-- Given records follows --
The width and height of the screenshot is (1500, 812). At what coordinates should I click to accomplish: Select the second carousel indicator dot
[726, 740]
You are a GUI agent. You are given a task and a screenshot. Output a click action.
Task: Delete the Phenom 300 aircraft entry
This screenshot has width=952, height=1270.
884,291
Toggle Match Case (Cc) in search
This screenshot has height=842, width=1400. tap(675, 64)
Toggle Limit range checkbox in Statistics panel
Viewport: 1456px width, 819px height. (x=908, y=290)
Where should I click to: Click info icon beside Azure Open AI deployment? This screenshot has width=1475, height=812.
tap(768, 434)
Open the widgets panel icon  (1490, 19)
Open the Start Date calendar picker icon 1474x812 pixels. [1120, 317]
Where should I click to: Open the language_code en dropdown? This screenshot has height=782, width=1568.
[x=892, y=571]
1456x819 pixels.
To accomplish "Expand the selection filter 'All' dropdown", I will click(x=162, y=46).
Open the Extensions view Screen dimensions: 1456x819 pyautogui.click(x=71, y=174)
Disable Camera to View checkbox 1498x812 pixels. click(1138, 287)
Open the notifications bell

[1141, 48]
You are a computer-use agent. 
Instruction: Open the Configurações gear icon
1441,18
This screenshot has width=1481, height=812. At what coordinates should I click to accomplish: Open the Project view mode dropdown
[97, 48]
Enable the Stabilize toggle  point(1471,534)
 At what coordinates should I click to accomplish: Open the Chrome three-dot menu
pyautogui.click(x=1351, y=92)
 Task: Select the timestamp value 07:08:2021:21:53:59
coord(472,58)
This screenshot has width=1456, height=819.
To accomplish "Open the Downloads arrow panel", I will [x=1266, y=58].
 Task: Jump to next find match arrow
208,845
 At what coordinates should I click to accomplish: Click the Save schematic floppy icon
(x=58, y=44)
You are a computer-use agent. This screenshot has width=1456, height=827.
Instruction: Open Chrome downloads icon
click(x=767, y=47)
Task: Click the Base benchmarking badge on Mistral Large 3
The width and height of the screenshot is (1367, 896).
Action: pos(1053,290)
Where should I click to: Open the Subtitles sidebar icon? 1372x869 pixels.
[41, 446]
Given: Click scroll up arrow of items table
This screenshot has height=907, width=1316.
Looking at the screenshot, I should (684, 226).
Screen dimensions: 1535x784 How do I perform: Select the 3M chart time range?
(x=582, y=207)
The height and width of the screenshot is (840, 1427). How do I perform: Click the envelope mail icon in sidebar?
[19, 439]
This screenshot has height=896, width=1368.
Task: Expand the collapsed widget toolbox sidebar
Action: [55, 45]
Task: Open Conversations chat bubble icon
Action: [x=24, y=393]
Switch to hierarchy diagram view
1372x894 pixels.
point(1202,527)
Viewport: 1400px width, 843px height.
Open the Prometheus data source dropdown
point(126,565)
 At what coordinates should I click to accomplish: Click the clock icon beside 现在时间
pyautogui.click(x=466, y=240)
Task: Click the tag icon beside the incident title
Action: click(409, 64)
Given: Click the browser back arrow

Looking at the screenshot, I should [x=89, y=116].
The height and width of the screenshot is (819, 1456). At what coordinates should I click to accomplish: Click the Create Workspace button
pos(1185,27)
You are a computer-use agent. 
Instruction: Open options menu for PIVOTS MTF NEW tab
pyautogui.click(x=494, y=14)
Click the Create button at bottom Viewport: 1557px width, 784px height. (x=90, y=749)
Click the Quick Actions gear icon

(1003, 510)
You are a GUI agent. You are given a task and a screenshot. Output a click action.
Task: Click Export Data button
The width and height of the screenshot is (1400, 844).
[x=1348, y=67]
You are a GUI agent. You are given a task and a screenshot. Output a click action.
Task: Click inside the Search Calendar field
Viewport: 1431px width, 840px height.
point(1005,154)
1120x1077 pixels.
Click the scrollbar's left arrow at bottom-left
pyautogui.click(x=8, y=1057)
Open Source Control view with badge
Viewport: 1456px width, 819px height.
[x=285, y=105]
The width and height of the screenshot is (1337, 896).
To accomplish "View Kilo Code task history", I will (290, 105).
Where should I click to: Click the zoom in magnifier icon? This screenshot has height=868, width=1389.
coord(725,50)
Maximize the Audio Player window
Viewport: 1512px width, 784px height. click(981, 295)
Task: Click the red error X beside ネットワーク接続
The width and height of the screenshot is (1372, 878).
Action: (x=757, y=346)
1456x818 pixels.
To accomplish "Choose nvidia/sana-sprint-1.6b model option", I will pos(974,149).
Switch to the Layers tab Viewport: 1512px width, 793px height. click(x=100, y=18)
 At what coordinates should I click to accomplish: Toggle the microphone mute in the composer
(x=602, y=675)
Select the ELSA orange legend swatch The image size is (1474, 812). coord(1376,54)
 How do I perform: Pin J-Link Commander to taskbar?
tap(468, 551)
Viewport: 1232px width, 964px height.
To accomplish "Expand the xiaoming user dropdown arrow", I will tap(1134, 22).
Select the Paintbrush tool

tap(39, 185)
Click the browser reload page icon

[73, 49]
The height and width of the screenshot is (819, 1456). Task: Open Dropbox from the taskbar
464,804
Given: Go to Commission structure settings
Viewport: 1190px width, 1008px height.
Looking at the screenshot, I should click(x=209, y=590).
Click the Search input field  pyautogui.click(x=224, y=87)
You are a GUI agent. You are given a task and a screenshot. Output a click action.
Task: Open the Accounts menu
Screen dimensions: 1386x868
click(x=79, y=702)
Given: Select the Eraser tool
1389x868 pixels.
-- Given records concluded --
**Directions for this task:** Everything in the listing must be returned word for word.

**Task answer:**
The width and height of the screenshot is (1500, 812). At what coordinates should I click to accomplish: Select the second carousel indicator dot
[726, 740]
You are a GUI agent. You are given a task and a screenshot. Output a click action.
Task: Delete the Phenom 300 aircraft entry
This screenshot has width=952, height=1270.
884,291
Toggle Match Case (Cc) in search
This screenshot has height=842, width=1400. tap(675, 64)
Toggle Limit range checkbox in Statistics panel
Viewport: 1456px width, 819px height. (x=908, y=290)
Where should I click to: Click info icon beside Azure Open AI deployment? This screenshot has width=1475, height=812.
tap(768, 434)
Open the widgets panel icon  (1490, 19)
Open the Start Date calendar picker icon 1474x812 pixels. [1120, 317]
Where should I click to: Open the language_code en dropdown? This screenshot has height=782, width=1568.
[x=892, y=571]
1456x819 pixels.
To accomplish "Expand the selection filter 'All' dropdown", I will click(x=162, y=46).
Open the Extensions view Screen dimensions: 1456x819 pyautogui.click(x=71, y=174)
Disable Camera to View checkbox 1498x812 pixels. click(1138, 287)
Open the notifications bell

[1141, 48]
You are a computer-use agent. 
Instruction: Open the Configurações gear icon
1441,18
This screenshot has width=1481, height=812. At what coordinates should I click to accomplish: Open the Project view mode dropdown
[97, 48]
Enable the Stabilize toggle  point(1471,534)
 At what coordinates should I click to accomplish: Open the Chrome three-dot menu
pyautogui.click(x=1351, y=92)
 Task: Select the timestamp value 07:08:2021:21:53:59
coord(472,58)
This screenshot has width=1456, height=819.
To accomplish "Open the Downloads arrow panel", I will [x=1266, y=58].
 Task: Jump to next find match arrow
208,845
 At what coordinates should I click to accomplish: Click the Save schematic floppy icon
(x=58, y=44)
You are a computer-use agent. This screenshot has width=1456, height=827.
Instruction: Open Chrome downloads icon
click(x=767, y=47)
Task: Click the Base benchmarking badge on Mistral Large 3
The width and height of the screenshot is (1367, 896).
Action: pos(1053,290)
Where should I click to: Open the Subtitles sidebar icon? 1372x869 pixels.
[41, 446]
Given: Click scroll up arrow of items table
This screenshot has height=907, width=1316.
Looking at the screenshot, I should (684, 226).
Screen dimensions: 1535x784 How do I perform: Select the 3M chart time range?
(x=582, y=207)
The height and width of the screenshot is (840, 1427). How do I perform: Click the envelope mail icon in sidebar?
[19, 439]
This screenshot has height=896, width=1368.
Task: Expand the collapsed widget toolbox sidebar
Action: [55, 45]
Task: Open Conversations chat bubble icon
Action: [x=24, y=393]
Switch to hierarchy diagram view
1372x894 pixels.
point(1202,527)
Viewport: 1400px width, 843px height.
Open the Prometheus data source dropdown
point(126,565)
 At what coordinates should I click to accomplish: Click the clock icon beside 现在时间
pyautogui.click(x=466, y=240)
Task: Click the tag icon beside the incident title
Action: click(409, 64)
Given: Click the browser back arrow

Looking at the screenshot, I should [x=89, y=116].
The height and width of the screenshot is (819, 1456). At what coordinates should I click to accomplish: Click the Create Workspace button
pos(1185,27)
You are a computer-use agent. 
Instruction: Open options menu for PIVOTS MTF NEW tab
pyautogui.click(x=494, y=14)
Click the Create button at bottom Viewport: 1557px width, 784px height. (x=90, y=749)
Click the Quick Actions gear icon

(1003, 510)
You are a GUI agent. You are given a task and a screenshot. Output a click action.
Task: Click Export Data button
The width and height of the screenshot is (1400, 844).
[x=1348, y=67]
You are a GUI agent. You are given a task and a screenshot. Output a click action.
Task: Click inside the Search Calendar field
Viewport: 1431px width, 840px height.
point(1005,154)
1120x1077 pixels.
Click the scrollbar's left arrow at bottom-left
pyautogui.click(x=8, y=1057)
Open Source Control view with badge
Viewport: 1456px width, 819px height.
[x=285, y=105]
The width and height of the screenshot is (1337, 896).
To accomplish "View Kilo Code task history", I will (290, 105).
Where should I click to: Click the zoom in magnifier icon? This screenshot has height=868, width=1389.
coord(725,50)
Maximize the Audio Player window
Viewport: 1512px width, 784px height. click(981, 295)
Task: Click the red error X beside ネットワーク接続
The width and height of the screenshot is (1372, 878).
Action: (x=757, y=346)
1456x818 pixels.
To accomplish "Choose nvidia/sana-sprint-1.6b model option", I will pos(974,149).
Switch to the Layers tab Viewport: 1512px width, 793px height. click(x=100, y=18)
 At what coordinates should I click to accomplish: Toggle the microphone mute in the composer
(x=602, y=675)
Select the ELSA orange legend swatch The image size is (1474, 812). coord(1376,54)
 How do I perform: Pin J-Link Commander to taskbar?
tap(468, 551)
Viewport: 1232px width, 964px height.
To accomplish "Expand the xiaoming user dropdown arrow", I will tap(1134, 22).
Select the Paintbrush tool

tap(39, 185)
Click the browser reload page icon

[73, 49]
The height and width of the screenshot is (819, 1456). Task: Open Dropbox from the taskbar
464,804
Given: Go to Commission structure settings
Viewport: 1190px width, 1008px height.
Looking at the screenshot, I should click(x=209, y=590).
Click the Search input field  pyautogui.click(x=224, y=87)
You are a GUI agent. You are given a task and a screenshot. Output a click action.
Task: Open the Accounts menu
Screen dimensions: 1386x868
click(x=79, y=702)
Given: Select the Eraser tool
1389x868 pixels.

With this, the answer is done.